Watch Out For Possible Data Loss On Early Linux 5.12 Kernels
( TLDR: Will report upstream when having more information in a brief manner with shorter steps to reproduce than first needing to run a number of benchmarks, but for now just mentioning this for those that may otherwise be eager in trying out Linux 5.12 Git on systems where you would rather not face possible data loss... Still working on obtaining more data but at least with the testing over the past few days, I am confident now in saying there definitely seems to be a nasty issue in 5.12 Git at the moment that may leave you with some headaches. )
With nearing the end of the Linux 5.12 merge window, I've begun firing up Linux 5.12 Git benchmarks using the latest Ubuntu Mainline Kernel PPAs (for easy reproducibility) in as usual looking for any performance changes across an assortment of hardware.
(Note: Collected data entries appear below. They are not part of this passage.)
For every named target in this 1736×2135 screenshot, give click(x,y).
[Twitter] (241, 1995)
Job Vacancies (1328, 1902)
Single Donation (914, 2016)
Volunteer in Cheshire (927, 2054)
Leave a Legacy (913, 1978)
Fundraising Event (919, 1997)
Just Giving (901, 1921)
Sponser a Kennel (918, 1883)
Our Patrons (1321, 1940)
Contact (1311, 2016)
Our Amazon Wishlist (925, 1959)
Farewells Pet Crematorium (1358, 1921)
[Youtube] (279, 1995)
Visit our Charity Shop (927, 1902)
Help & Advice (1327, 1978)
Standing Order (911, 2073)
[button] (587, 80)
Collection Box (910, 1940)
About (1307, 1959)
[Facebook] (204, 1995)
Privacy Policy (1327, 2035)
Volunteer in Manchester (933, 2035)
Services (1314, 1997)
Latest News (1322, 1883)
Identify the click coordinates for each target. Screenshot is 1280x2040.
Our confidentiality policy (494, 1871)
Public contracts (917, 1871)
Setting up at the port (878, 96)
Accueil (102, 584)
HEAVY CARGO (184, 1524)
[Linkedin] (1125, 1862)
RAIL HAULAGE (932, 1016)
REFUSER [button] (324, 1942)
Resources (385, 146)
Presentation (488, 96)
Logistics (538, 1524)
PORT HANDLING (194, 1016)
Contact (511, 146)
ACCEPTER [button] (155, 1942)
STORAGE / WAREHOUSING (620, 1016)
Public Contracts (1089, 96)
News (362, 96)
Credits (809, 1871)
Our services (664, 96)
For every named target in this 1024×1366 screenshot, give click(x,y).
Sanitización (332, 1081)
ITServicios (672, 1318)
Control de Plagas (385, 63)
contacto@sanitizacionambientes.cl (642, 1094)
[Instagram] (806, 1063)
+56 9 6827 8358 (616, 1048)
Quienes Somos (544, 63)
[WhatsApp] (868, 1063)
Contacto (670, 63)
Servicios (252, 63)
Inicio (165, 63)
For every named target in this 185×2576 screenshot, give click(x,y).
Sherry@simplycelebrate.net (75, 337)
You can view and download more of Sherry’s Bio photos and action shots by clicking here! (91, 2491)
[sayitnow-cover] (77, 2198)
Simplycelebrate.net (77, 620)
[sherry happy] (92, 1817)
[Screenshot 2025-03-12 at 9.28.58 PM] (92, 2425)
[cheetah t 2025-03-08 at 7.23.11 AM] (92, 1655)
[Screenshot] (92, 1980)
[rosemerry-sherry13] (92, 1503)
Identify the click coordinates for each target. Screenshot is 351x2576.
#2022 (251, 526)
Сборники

But with Linux 5.12 on all my attempts thus far I have been left with file-system corruption.
Earlier in the week I woke up to one of the test systems rebooted and stuck at GRUB, unable to boot the system. Booting a live USB and running e2fsck on that system yielded a ton of errors. After that process and mounting the partition, none of the data was there.
Trying again on that Ryzen 9 5900X + RX 5600 XT system with a different NVMe drive and again running Ubuntu 20.10 + EXT4 with the latest Linux 5.12 daily build of the day, sure enough half-way through the testing the system became inoperable with the "structure needs cleaning" errors. Trying again with the lengthy e2fsck -y run, none of the data appeared recoverable after mounting the fixed file-system.
On a third try and repeating the same test being run, it happened again. This time at least the file-system shifted over to read-only mode so at least was able to see the issue being triggered under memory pressure. The kernel log pointed to AMDGPU driver errors over not enough memory for command submission and that cascaded into other out-of-memory errors and ultimately EXT4 file-system errors...
With the system being up at least, indeed was able to see this was being triggered when running the ParaView workstation visualization software. So after freshly re-installing Ubuntu, moving to the latest daily kernel, and trying again, I first started with running the ParaView benchmark straight away - this time though it passed and didn't exhibit any problems.
I then re-started the benchmarks over again from the original result file to maintain the same benchmarks and ordering as when originally hitting the problem but to which ran fine on Linux 5.11, and indeed - when hitting the ParaView test case the system dropped out again... In none of the cases was e2fsck able to correct the file-system and allow for remounting of the data.
That's all I know at the moment regarding this on Linux 5.11. I've been able to effectively reproduce it now on multiple systems with varying daily kernel builds from this week, simply using a clean install and then running phoronix-test-suite benchmark 2102250-HA-5900XLINU47 by the time of hitting ParaView the system is left in a very bad state.
Linux 5.11 runs fine, but Linux 5.12 with these tests is leaving the tested hardware so far in bad shape.
The EXT4 changes were quite small this time around and only sent out yesterday, so would seem to be something happening outside of EXT4, just that most of my benchmark systems are using that file-system.
If you have a spare (seemingly GPU-enabled, given ParaView seems to be the ultimate trigger at least for the combination of tests I've been running) system and don't mind possible data loss but want to help trying to reproduce, on Ubuntu try the latest daily kernel builds and then simply run the phoronix-test-suite benchmark 2102250-HA-5900XLINU47 and see if your system can survive. So far none of mine have been able to with the Git kernel builds while running fine on Linux 5.11 and prior.